Occasionally swellings occur in the parotid gland. It is important to determine if these swellings are benign or malignant. This can be done with a careful history and examination together with investigations such as fine needle aspirate cytology and further radiological imaging.

Thankfully over 90 % of swellings in the parotid are benign in their nature, however, even if benign they have a tendency to grow and it may be prudent to have them removed.

Parotidectomy

This operation requires some skill and experience as there are some definite hazards involved with doing the procedure.

Most importantly the facial nerve runs through the parotid gland and there is always a small risk of damaging it. This nerve has a number of branches that make you blink wink and smile on that side of your face. More often than not this damage is related to bruising and therefore temporary effect. The effect of this depends on the portion of the nerve that is affected. It is critical that the surgeon knows his landmarks and can identify follow and preserve the nerve and it’s branches to decrease the chances of damage.

Provided data:
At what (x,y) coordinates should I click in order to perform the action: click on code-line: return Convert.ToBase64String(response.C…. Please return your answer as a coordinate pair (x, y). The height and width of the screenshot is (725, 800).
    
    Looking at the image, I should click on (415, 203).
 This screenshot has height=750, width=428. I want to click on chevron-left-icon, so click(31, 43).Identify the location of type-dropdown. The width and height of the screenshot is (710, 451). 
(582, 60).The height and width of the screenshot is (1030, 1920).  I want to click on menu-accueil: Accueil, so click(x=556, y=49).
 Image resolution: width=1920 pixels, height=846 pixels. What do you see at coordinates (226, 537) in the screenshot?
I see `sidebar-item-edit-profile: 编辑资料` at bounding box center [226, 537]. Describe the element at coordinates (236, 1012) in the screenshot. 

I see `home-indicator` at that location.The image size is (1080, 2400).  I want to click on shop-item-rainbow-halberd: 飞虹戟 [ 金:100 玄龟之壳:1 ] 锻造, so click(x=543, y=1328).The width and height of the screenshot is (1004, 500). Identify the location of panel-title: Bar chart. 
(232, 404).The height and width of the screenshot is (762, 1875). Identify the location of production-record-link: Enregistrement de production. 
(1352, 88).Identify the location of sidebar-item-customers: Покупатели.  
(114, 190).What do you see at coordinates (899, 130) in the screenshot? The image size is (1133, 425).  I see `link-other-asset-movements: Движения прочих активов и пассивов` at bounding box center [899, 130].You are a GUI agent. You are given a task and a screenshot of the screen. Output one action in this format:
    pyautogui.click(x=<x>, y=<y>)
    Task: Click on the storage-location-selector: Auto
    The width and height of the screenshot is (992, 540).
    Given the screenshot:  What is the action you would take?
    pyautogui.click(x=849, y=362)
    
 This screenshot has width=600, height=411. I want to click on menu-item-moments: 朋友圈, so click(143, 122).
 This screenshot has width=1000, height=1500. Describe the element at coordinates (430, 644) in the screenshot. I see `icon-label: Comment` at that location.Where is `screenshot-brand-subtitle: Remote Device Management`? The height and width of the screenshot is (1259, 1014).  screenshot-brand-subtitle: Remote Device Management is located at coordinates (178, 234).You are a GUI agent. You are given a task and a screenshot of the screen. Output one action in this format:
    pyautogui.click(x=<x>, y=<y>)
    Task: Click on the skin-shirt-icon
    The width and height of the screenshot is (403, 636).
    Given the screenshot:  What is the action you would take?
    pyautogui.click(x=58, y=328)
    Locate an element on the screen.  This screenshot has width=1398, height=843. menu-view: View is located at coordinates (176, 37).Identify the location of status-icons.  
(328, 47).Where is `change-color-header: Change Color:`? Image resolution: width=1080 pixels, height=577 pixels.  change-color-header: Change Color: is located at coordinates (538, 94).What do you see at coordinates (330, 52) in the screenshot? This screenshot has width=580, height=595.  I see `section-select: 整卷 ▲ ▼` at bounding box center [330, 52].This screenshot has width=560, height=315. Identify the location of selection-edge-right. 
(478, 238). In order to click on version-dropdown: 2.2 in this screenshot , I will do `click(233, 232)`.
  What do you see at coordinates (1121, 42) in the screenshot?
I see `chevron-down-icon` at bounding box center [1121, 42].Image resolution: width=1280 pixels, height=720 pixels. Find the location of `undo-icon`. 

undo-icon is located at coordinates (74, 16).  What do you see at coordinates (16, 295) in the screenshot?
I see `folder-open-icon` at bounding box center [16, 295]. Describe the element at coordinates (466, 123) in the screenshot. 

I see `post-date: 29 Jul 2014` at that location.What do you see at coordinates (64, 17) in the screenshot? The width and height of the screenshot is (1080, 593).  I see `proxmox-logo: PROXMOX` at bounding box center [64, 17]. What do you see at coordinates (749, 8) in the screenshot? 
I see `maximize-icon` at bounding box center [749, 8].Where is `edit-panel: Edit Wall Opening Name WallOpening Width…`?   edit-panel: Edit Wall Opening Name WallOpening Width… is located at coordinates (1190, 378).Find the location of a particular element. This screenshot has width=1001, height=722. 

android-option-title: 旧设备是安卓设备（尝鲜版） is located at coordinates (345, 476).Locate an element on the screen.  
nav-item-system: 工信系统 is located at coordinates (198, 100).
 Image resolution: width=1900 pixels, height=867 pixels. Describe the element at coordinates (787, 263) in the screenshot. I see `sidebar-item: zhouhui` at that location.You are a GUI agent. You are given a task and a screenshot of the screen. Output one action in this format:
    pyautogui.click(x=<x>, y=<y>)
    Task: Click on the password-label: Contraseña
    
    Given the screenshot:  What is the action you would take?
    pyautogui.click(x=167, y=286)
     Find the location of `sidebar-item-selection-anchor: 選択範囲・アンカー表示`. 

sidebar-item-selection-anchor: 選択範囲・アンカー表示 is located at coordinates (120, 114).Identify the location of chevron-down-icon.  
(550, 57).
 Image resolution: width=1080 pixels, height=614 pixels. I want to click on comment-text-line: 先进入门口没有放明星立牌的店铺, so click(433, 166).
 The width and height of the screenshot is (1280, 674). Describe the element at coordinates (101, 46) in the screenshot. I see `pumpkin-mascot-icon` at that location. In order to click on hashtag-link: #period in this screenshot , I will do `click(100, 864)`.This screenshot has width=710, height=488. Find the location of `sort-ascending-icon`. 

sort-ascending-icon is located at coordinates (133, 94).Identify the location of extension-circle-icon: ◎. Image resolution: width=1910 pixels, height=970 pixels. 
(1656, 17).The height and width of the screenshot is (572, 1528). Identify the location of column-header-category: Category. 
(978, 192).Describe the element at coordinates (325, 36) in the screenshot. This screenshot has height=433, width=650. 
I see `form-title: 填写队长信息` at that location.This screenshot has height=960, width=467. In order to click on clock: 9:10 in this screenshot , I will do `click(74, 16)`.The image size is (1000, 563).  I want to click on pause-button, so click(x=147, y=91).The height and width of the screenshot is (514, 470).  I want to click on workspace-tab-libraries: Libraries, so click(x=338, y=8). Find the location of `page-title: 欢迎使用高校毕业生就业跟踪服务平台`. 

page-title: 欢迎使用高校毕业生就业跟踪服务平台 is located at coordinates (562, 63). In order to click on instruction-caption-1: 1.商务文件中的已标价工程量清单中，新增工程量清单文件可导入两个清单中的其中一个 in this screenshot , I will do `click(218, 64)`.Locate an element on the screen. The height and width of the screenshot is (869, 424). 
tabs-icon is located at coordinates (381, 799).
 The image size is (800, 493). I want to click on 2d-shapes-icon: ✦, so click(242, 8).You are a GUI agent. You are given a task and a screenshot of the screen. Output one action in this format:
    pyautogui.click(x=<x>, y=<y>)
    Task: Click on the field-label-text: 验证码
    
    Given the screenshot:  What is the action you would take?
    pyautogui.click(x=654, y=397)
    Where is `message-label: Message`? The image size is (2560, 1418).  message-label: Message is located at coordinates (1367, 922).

Tasks to carry out:
[A] Quote the parotid text from "Thankfully over 90" through "doing the procedure.".
[B] Answer these questions from the parotid text.
(i) What percentage of parotid swellings are benign?
(ii) Which nerve runs through the parotid gland?
(iii) What is damage to that nerve more often than not related to?
The rows have no connection to the parotid text.

Answers:
[A]
Thankfully over 90 % of swellings in the parotid are benign in their nature, however, even if benign they have a tendency to grow and it may be prudent to have them removed.

Parotidectomy

This operation requires some skill and experience as there are some definite hazards involved with doing the procedure.

[B]
(i) Over 90 %
(ii) The facial nerve
(iii) Bruising